Er ist schon „eine heiße Type“ – unser Bürgermeister. Kellner und sein Stolz!

Wenn er mich derzeit massiv attackiert und er seinen Spaß daran hat, dann soll er es tun. Und wenn er noch einen Journalisten hinter sich weiß, der nicht zufällig den „Harlinger Anzeiger“ verlassen mußte (Dr. Blume, Verleger aus Jever und mit 10% bei der OZ beteiligt, mußte schon „behilflich“ sein), macht es ihm wohl doppelte Freude. Sei`s drum! Aber irgendwann wird`s peinlich für den Bürgermeister; er ist auch schlicht überfordert!

Heute hat der Zweckverband der Sparkasse getagt. Mit mir natürlich! Das konnte Kellner gar nicht verhindern. Zwar hat er mit seinem Abstimmungsverhalten in der letzten Ratssitzung dazu beigetragen, daß ein Verstorbener (!) nach wie vor Mitglied dieses Gremiums ist und bleibt, aber ich bin ein gewählter Vertreter. Und Kellner wußte auch, daß er daran nichts ändern kann!

Vor der letzten Ratssitzung hat er nämlich rathausintern die Rechtslage prüfen lassen. Das Ergebnis war eindeutig: Ich mußte der Nachfolger des verstorbenen Heinrich Saathoff werden. Und dennoch hat er nicht nur gegen meine Wahl gestimmt, sondern es auch unterlassen, die entsprechenden Schritte nach der Nieders. Gemeindeordnung (NGO) einzuleiten. Als Bürgermeister wäre er dazu verpflichtet gewesen. Er hat es aber bewußt nicht getan und damit bewußt einen Rechtsbruch unterstützt. Das nennt man Rechtsbeugung. Nicht alles kann Kellner mit seiner Schul- und Vorbildung entschuldigen.

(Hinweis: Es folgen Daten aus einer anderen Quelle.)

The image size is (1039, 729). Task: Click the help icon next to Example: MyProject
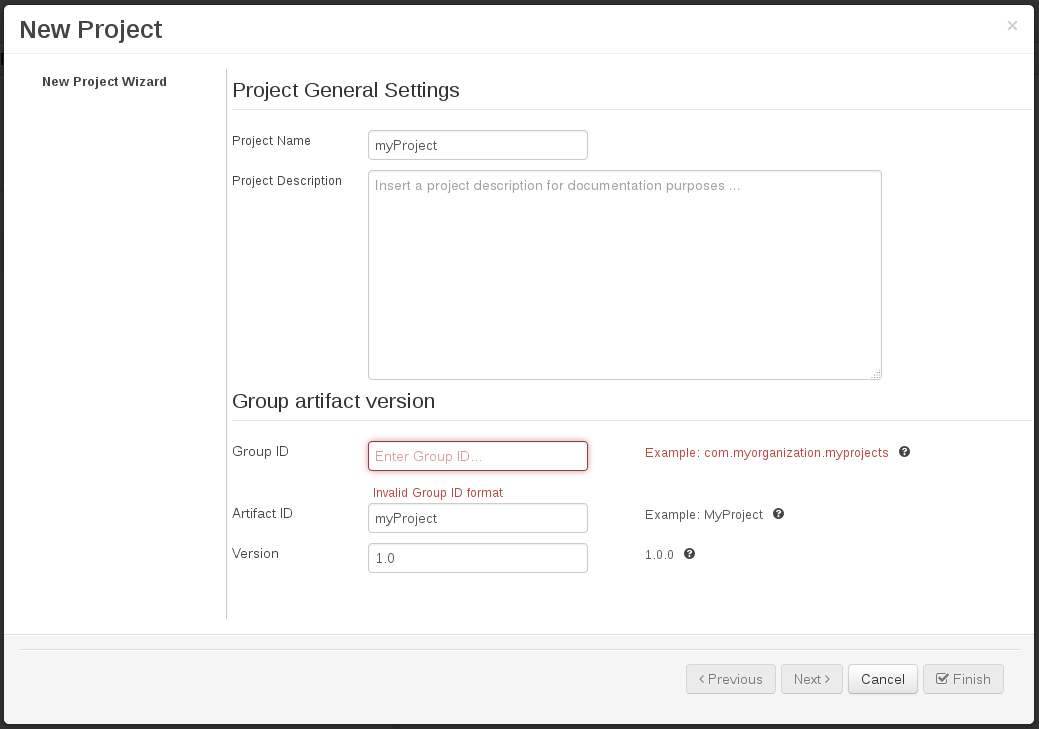pos(778,514)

Vom Landkreis hat er deshalb auch eine Anhörung bekommen und ist zu einer Stellungnahme aufgefordert worden. Die ist auch schon fertig und liegt unterschriftsreif im Rathaus, aber er traut sich offensichtlich nicht, diese abzuschicken. Der –sinngemäße- Inhalt: „Ich weiß, daß die Entscheidung des Rates falsch ist. In der nächsten Ratssitzung wird sie korrigiert!“ Was soll man dazu sagen? Gibt es etwas Peinlicheres?

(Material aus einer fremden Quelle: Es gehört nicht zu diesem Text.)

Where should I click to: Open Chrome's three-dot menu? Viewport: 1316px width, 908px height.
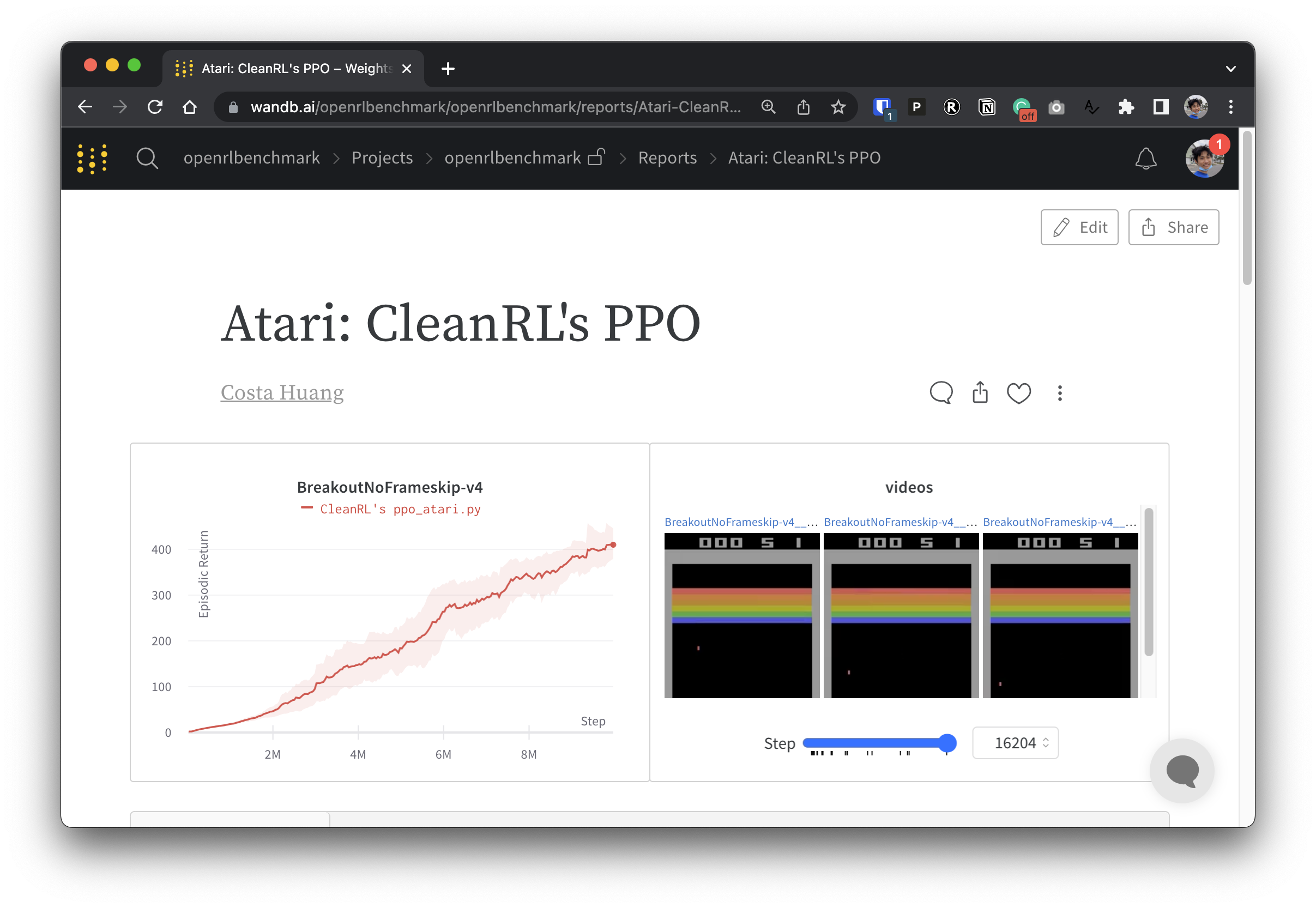click(1230, 107)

Kellner selber beruft sich immer auf die NGO, wenn er sich wieder auf den Schlips getreten fühlt. Aber die NGO gilt offensichtlich nur für ihn, den Bürgermeister, der stolz auf den Rat ist. Die Mitglieder der AWG sind auch „stolz“ auf so viel Peinlichkeit. Aber so ist das, wenn die Sozis nicht in der Lage sind, einen geeigneten Kandidaten ins Rennen zu schicken. Im Vergleich zu seinen Vorgängern ist Kellner allenfalls drittklassig. Und das haben die Wählerinnen und Wähler bei der letzten Kommunalwahl auch deutlich gemacht: Obwohl Kellner Amtsinhaber war, haben ihm etwa 75% der Wahlberechtigten ihre Stimme nicht gegeben. Ziemlich deutlich, oder?